Introduction to the LAST programming language

Darius J Chuck

2022-09-01

2023-11-28 update: added Advanced playground.

2024-02-29 update: added Addendum

Inspired by John Tromp’s remarkable 206-bit self-interpreter for Binary Lambda Calculus (BLC), which I found via Justine Tunney’s amazing SectorLambda, I got an idea for a minimal programming language.

The language is called LAST and this is an introduction to it.

What is it?

LAST is an elegant encoding for lambda calculus which uses no explicit variables or indices and only 4 symbols: L, A, S, and T.

LAST maps trivially to binary and has a BLC-style self-interpreter which is only 194 bits long.

LAST features S-optimization which is a novel form of expression reduction and equivalence, not possible in other variants of lambda calculus.

How does it look like?

To get a visual sense of the language, below are a few classic lambda calculus functions written in LAST.

name	lambda calculus	LAST
identity	λx.x	LT
Y combinator	λf.(λx.f (x x)) (λx.f (x x))	LALASTATTLASTATT
Church encoding
true	λx.λy.x	LLST
false	λx.λy.y	LLT
successor	λn.λf.λx.f (n f x)	LLLASTAASSTSTT
plus	λm.λn.λf.λx.m f (n f x)	LLLLAASSSTSTAASSTSTT
pair	λx.λy.λz.z x y	LLLAATSSTST

For a more complicated function, see the LAST self-interpreter.

Design

Syntax

The formal grammar of the language is as follows (in ABNF):

Term = "L" Term / "A" Term Term / "S" Term / "T"

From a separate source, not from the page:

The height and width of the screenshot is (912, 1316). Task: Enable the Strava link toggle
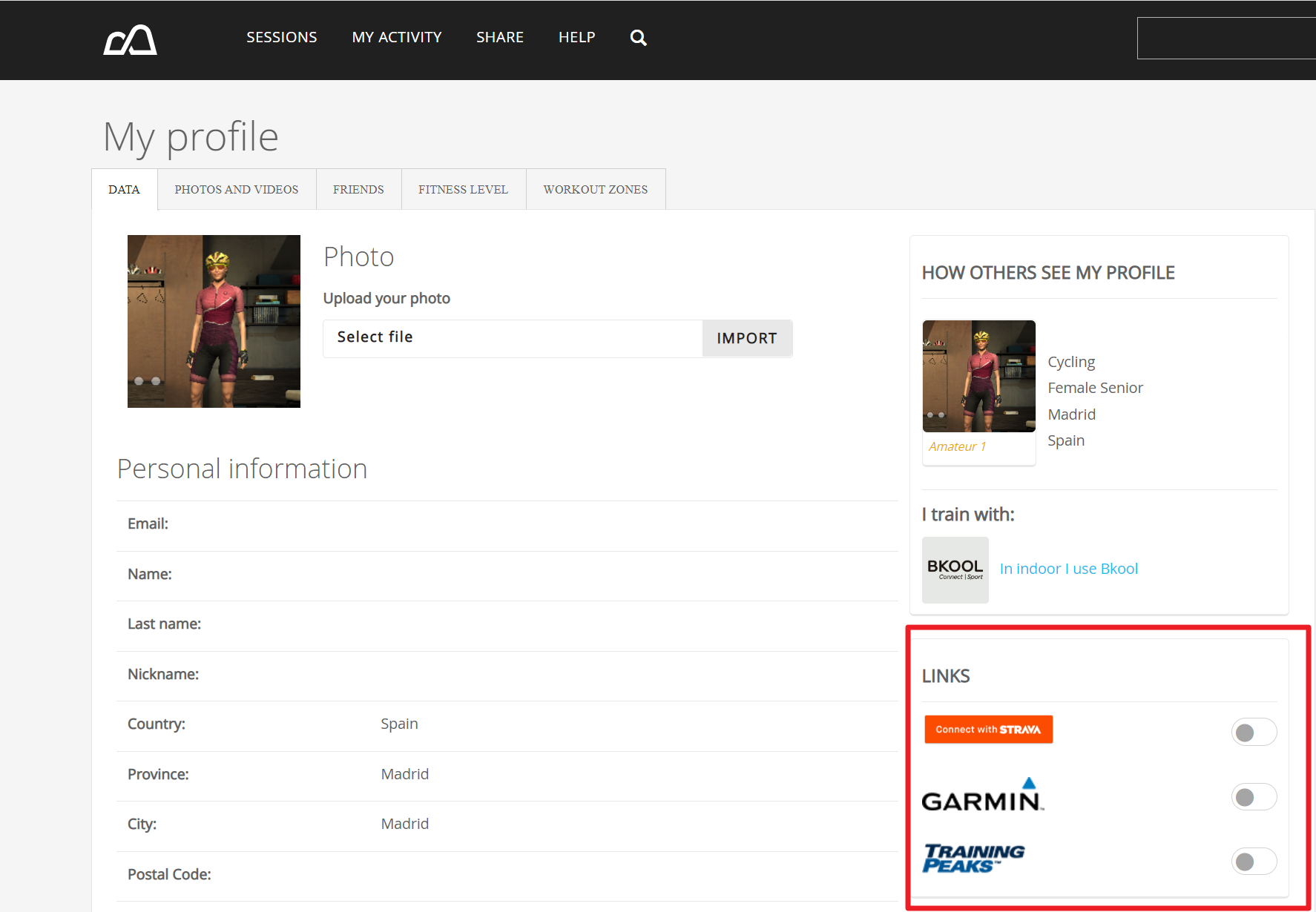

So a Term (an expression) in LAST is either:

Lambda followed by another Term (the body of the lambda)
Application followed by two consecutive Terms. The first represents the function to apply, the second represents the argument to pass to the function.
Skip followed by another Term (the body of the skip).
Top

Semantics

The semantics are defined by the LAST machine, which is a slightly simplified Krivine machine. The difference is that instead of using de Bruijn indices, the machine uses two simple (albeit more powerful) primitives: S and T (explained below).

The operation of the machine is described in detail in the following section. It is mostly the same as the Krivine machine, so you may skip to the next section if you are already familiar with it. Conversely, you can use descriptions of the Krivine machine to understand the LAST machine.

The LAST machine

The machine state is initialized with the expression to be evaluated and two stacks: one for arguments, one for current environment (typically both empty). Pseudocode type of the machine state is thus:

state = expression * arguments * environment

Both stacks will contain pairs, each made of an expression together with an environment. Such a pair is called a closure.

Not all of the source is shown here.